Creating access control mechanisms for highly distributed datasets
Security is priority number one at Amazon Web Services (AWS). Data stored in Amazon Simple Storage Service (Amazon S3) is private by default. However, some datasets are made to be shared. Research organizations such as the Chan Zuckerberg Biohub (CZB) and the Allen Institute have missions to produce high quality, open access datasets for the research community. Other entities are required by law to openly share data for a period of time.
On the AWS Open Data Team, we work with data providers who distribute datasets that follow a “one-to-many,” or even “one-to all” distribution pattern. The difference between these two is nuanced, but some of the datasets we help our data providers distribute are open in a sense that the data provider doesn’t even know who is accessing the data.

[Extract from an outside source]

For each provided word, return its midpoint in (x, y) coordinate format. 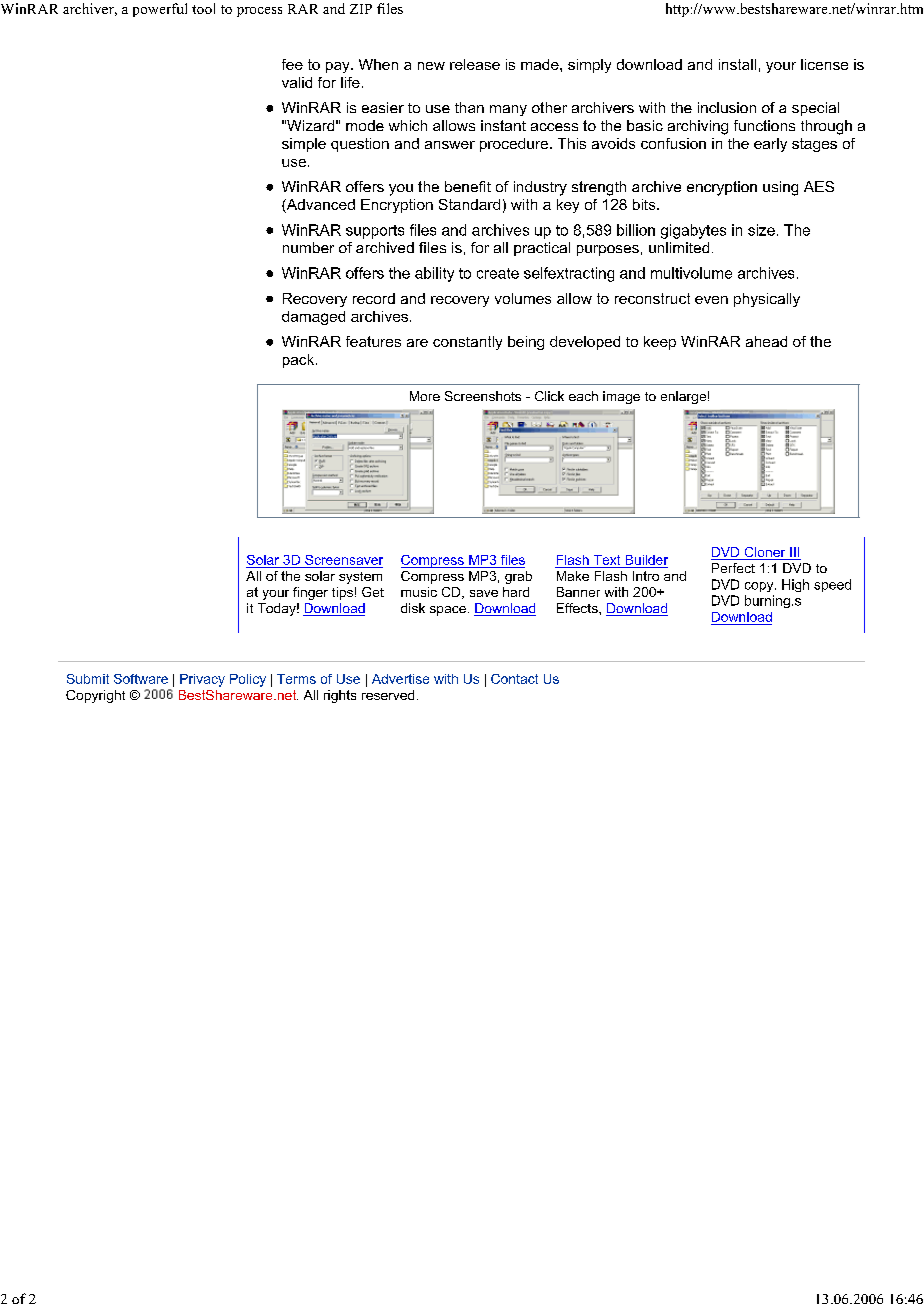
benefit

Either way, our data providers make their data available to hundreds, thousands, and sometimes millions of data users.
Within the life sciences, scientists often work with datasets that contain human clinical and genomic data. To protect the privacy of the individual, human clinical and genomic data come with their own set of data use regulations. For example, the Health Insurance Portability and Accountability Act (HIPAA), the National Institutes of Health (NIH) Genomic Data Sharing Policy, and the General Data Protection Regulation (GDPR) all require that you verify a prospective data user’s data use objective prior to permitting access. Some also require that data providers maintain a current list of approved data users in the event that data must be redacted or otherwise recalled. Some datasets have thousands of users, and data providers need to provide secure and seamless access.
In this blog post, we cover the no-cost mechanisms data providers can utilize to create access control policies for their highly distributed open datasets in AWS.
Access control mechanisms for open datasets in Amazon S3
Amazon S3 is the most common storage service used by our open data providers. Along with many other AWS services, Amazon S3 is HIPAA-eligible; check out a comprehensive list of AWS services in scope by compliance program. In this blog post, we focus on access control mechanisms using no-cost* features within Amazon S3 and AWS Identity Access and Management (IAM) that can help data providers securely and seamlessly provide access to approved data users. These are ordered along two factors: first, ease of implementation (how quickly can I stand this mechanism up?) and second, scaleability (how simply can I use this mechanism to share my data with thousands or millions of approved users?).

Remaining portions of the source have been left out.